When I was finally in Taiwan and we were a couple, I remember I woke up sometime early in the morning. I felt a hand holding mine, and it was the best feeling ever. I looked over to him, soundly sleeping and smiled. I went to the bathroom and when I came back and quietly laid myself down beside him again, he immediately grabbed my hand again. Like a reflex, something he did automatically, he was still sleeping. I remember thinking to myself: he’s amazing.
On the day of departure, he was awake much earlier than me and I remember him softly calling out to me: “Bunny… Bunny, wake up. You have to wake up.” It woke me up but brought me into that half asleep half awake mode again. I then felt soft lips pressing onto mine and immediately my eyes opened. Have you ever been woken up by a kiss? It really works and it was an amazing feeling. I was filled with joy and love, however soon realized this was the last kiss I’d be giving him for what I thought would be only one year. Turned out, it’s now two.

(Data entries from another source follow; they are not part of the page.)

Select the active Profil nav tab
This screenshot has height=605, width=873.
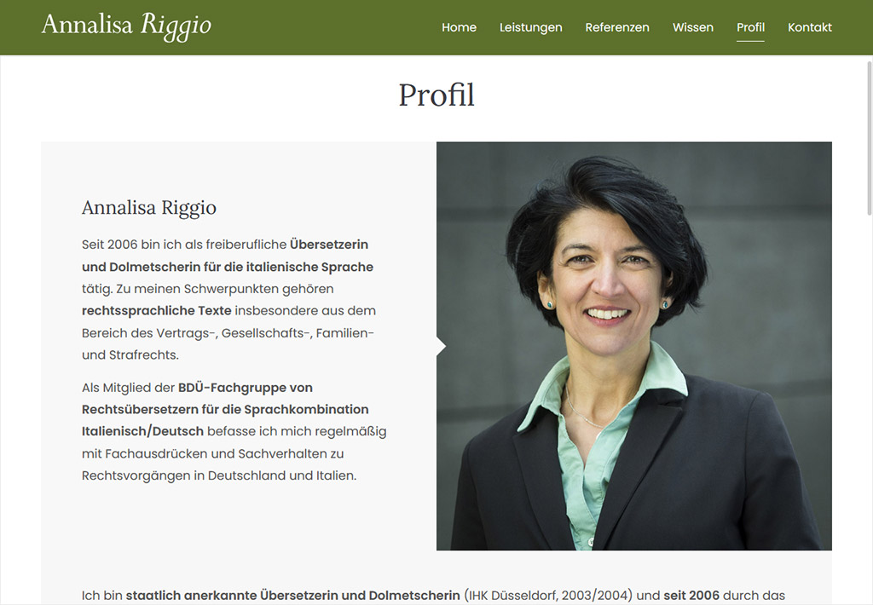tap(750, 27)
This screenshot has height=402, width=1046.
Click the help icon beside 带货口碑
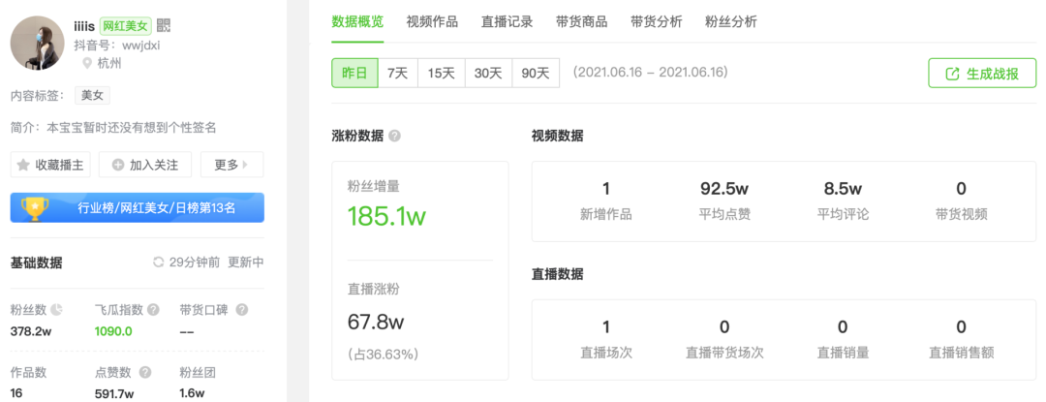(242, 310)
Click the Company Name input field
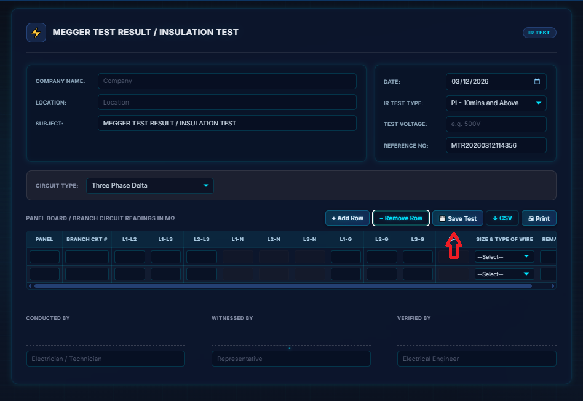This screenshot has height=401, width=583. tap(227, 81)
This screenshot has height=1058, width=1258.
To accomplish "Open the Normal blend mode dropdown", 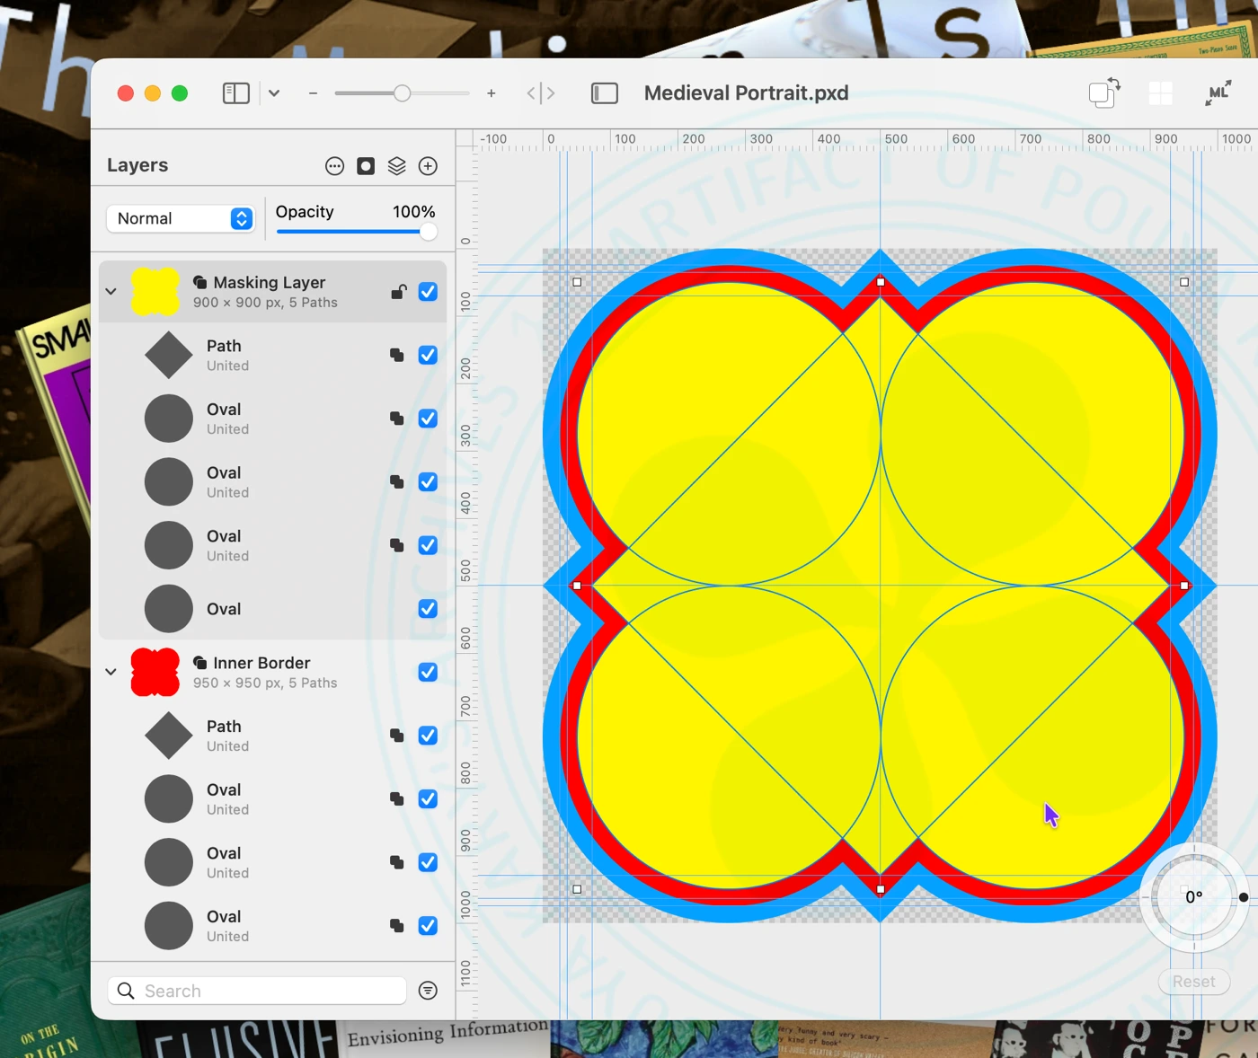I will [181, 218].
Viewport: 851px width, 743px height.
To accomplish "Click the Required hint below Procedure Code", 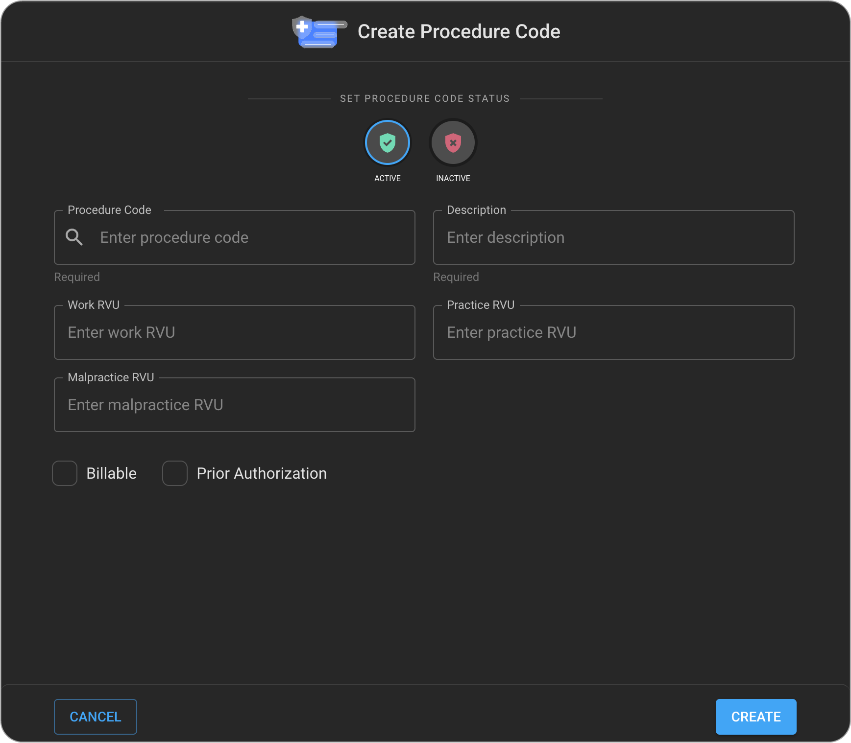I will pos(77,277).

When we were about to leave the main hotel in Taichung he opened the door for me and I told him: wait. He looked at me confused. “One last kiss, please?” It was bittersweet.
At the airport we smoked a few more cigarettes before we went inside. It was hard because when TY gets sad, he closes up. He barely spoke to me. I wasn’t mad, I didn’t know what to say either. I only remember sitting next to him, choking back the tears and the sobs. I didn’t want him to see me cry because I knew it would make him feel even worse. I didn’t want him to feel even worse than he already felt.
When I was in the plane, leaving took much longer than it was supposed to. All the while I was staring at the Taiwanese flag on the side of the airport while the plane was waiting. I couldn’t stop staring at the flag, which lit up almost the entire area. I couldn’t do it anymore, I started quietly sobbing and felt a sharp pain in my chest. Goodbye Taiwan…
The first few weeks at home were the worst. Every night I couldn’t sleep because it felt empty next to me. We still talked every day but him physically not being right next to me was the worst. Eventually, it went away though. You start getting used to sleeping on your own again. I never stop missing him, but I can cope with it again. Eagerly awaiting the next time.
When I heard he had to go to the military, at first I didn’t know what to feel. So many things went through my mind and we discussed both of our options for weeks on end. It was however the first time we actually grew close together. Before then, we were a couple but we didn’t talk much about actual feelings. I initiated it. One night when he was asleep, I sent him a very long message about my feelings for him. I told him everything I’ve never said before, and I mean everything. I didn’t wait until he was awake because I was a coward and I was too afraid he’d answer right away. So I did it when he slept. The morning after, he replied. After that, the breaks were gone. We both told each other how we felt. It was amazing. Finally being able to open up to each other. Tell each other how you really feel. I remember when I was in Taiwan I wanted to say these things but I didn’t for two reasons. One being that he could completely shut me up by just looking at me. I couldn’t speak anymore. Two, being that I was afraid. Now for the first time we’ve said “I love you.”
So many emotions, so many feelings, so many stories. I have much more to tell, but I will end the post here. It’s already very long.
I’m counting down though ! Only 9 months and 12 days left. Until he is done with his military service. Then, the real planning begins.